Because a picture is worth a thousand words, here’s a lined poem I did recently, and then changed it to a prose poem. I’ll give you both so you can see the difference, but also the way it retains the same poetic elements.
Here it is in lined form:
You check your little black book:
Jana, her favorite dessert
Cream Cheese Pie
Eight ounces of cream cheese
left out to soften
while you take a shower
You sip wine and mix the cream cheese
with a can of sweetened
Lemon juice, one third cup
Like your charm, freshly squeezed
You didn’t have to
You splash in a teaspoon of vanilla
and smile. Its scent
turns you on
You put on music and pour
the mixture into
a graham cracker crust
You and your pie chill for three hours
the doorbell rings
You’re so damn smooth
Now, here’s the same poem, in the form of a prose poem:
You check your little black book: Jana, her favorite dessert, Cream Cheese Pie. Eight ounces of cream cheese left out to soften while you take a shower. You sip wine and mix the cream cheese with a can of sweetened condensed milk. Lemon juice, one third cup, like your charm, freshly squeezed. You didn’t have to. You splash in a teaspoon of vanilla and smile. Its scent turns you on. You put on music and pour the mixture into a graham cracker crust. You and your pie chill for three hours. The doorbell rings. You’re so damn smooth.

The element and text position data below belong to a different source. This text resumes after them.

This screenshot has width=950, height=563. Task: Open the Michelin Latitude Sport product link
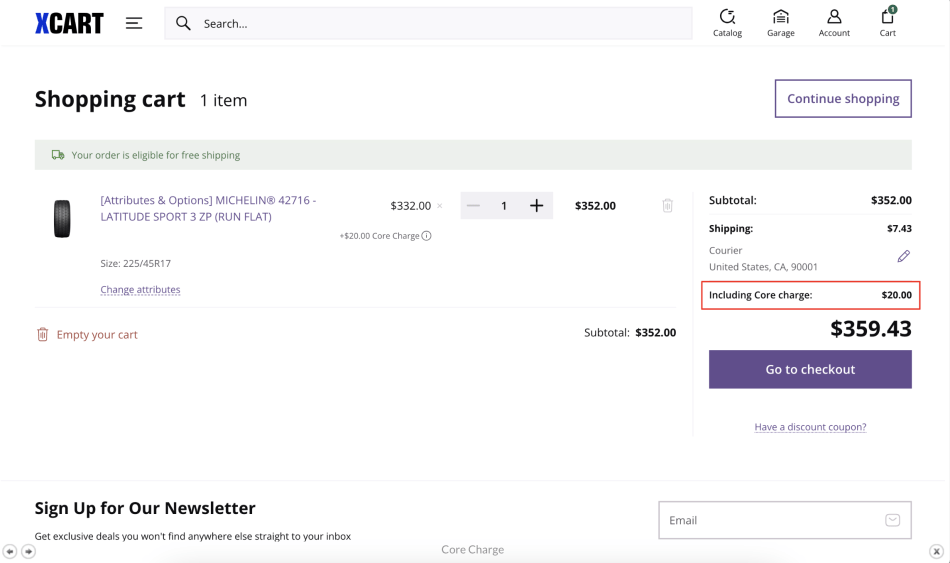tap(208, 208)
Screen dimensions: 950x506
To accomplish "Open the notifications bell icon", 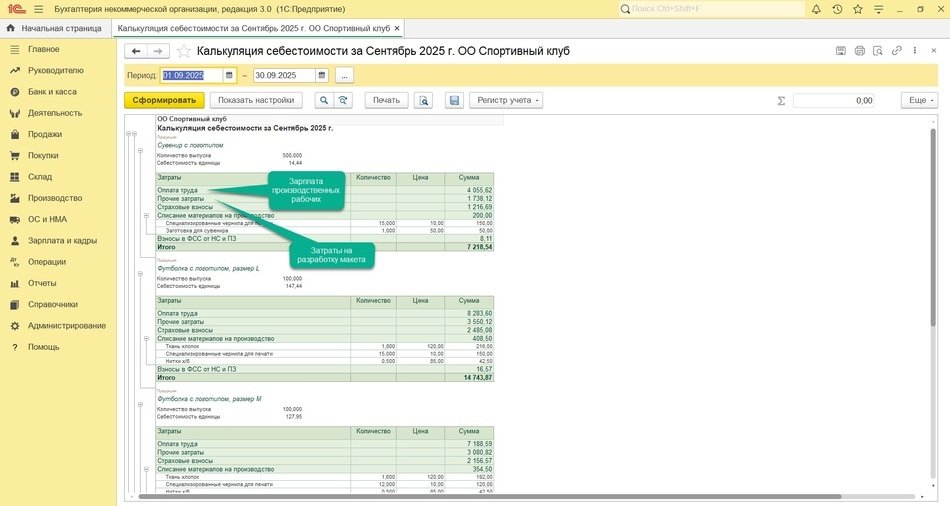I will pyautogui.click(x=815, y=9).
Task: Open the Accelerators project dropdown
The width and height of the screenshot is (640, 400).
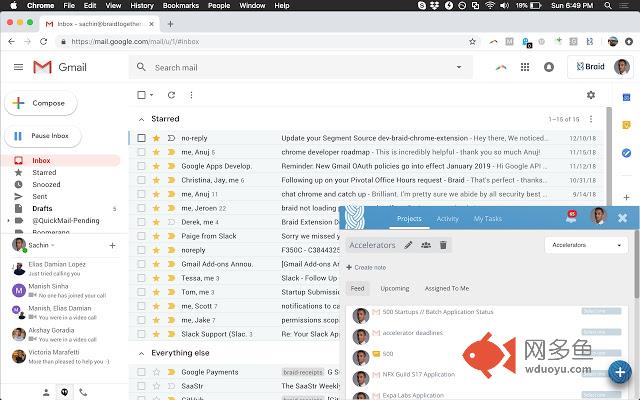Action: tap(587, 245)
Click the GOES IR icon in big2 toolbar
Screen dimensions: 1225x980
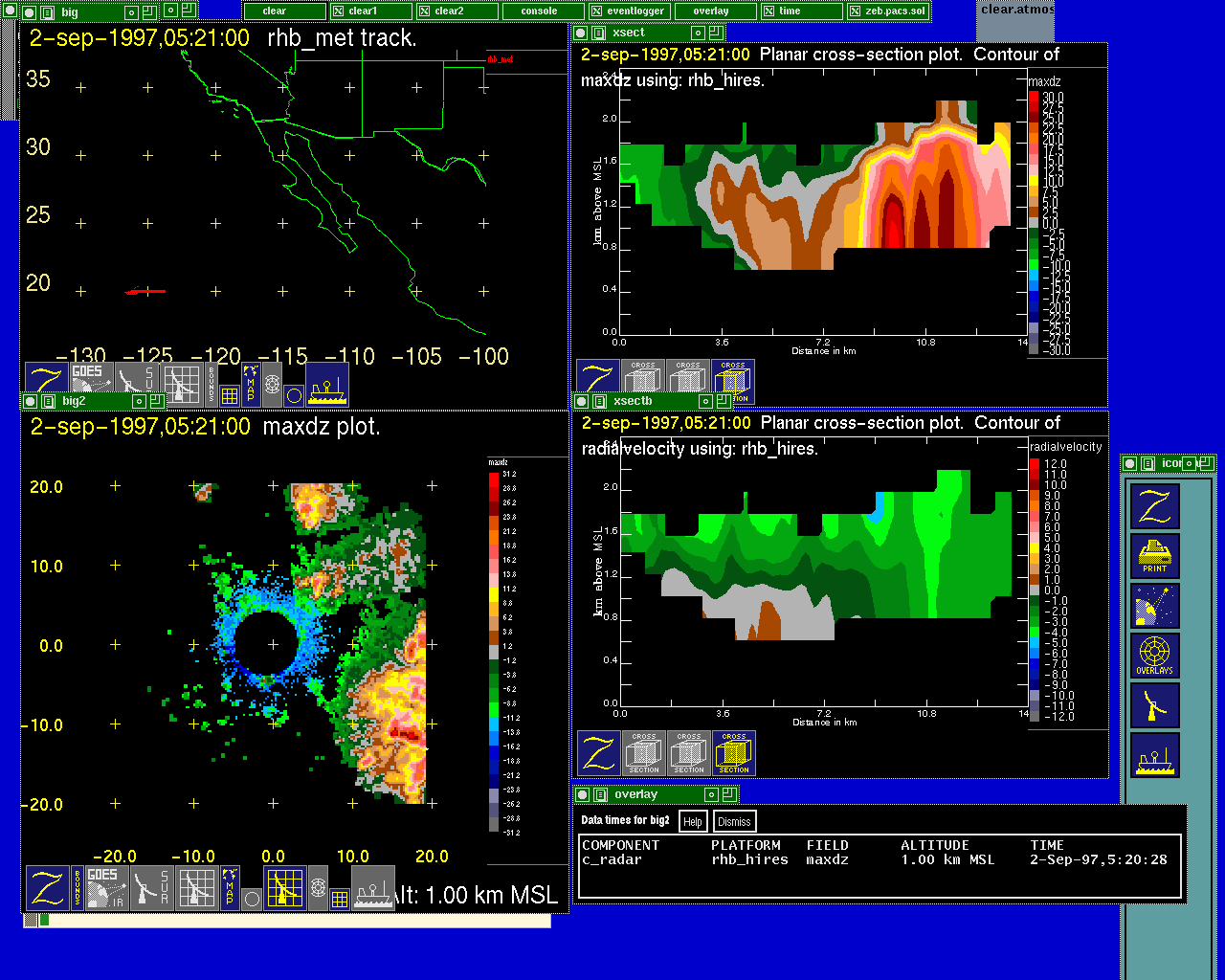click(106, 887)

Hopefully you can see from my example, there’s not much difference between the two versions, just that one is lined and one is not. But do you note the different moods that each form creates? Often, there’s a certain mood the poet is going for that will cause them to select the form of the prose poem.
If you’d like to further study the prose poem, I suggest you go to our current issue of Unbroken. There you can see the form that it takes. You can also see the difference between a prose poem (“The Petals”, by Nolan Liebert, for example) and poetic prose (“Arc’s Journey”, by Russ Bickerstaff.) You can even see great examples of what might be called poetic flash fiction or a vignette (“Devotional”, by j. lewis or “Monster in the Corner” by Kathy Steinemann.)
I also suggest Rose Metal Press’s Field Guide to Prose Poetry. This is my favorite book at the moment and I keep it with me at all times. It’s packed full of essays by today’s leading practitioners of the craft, and each essay is followed up with a selection of the author’s own prose poems.
I’ll leave you with these words from Bob Hicok in the aforementioned Field Guide to Prose Poetry: “Why write until the carriage returns? Cause it’s a pumpkin and I want pie.”
R. L. Black lives in Tennessee. When she is not busy editing Unbroken Journal, she reads for freeze frame fiction and The Riding Light Review, and writes flash fiction and poetry. Her work has been published or is forthcoming in Maudlin House, Pidgeonholes, Literary Orphans, and others.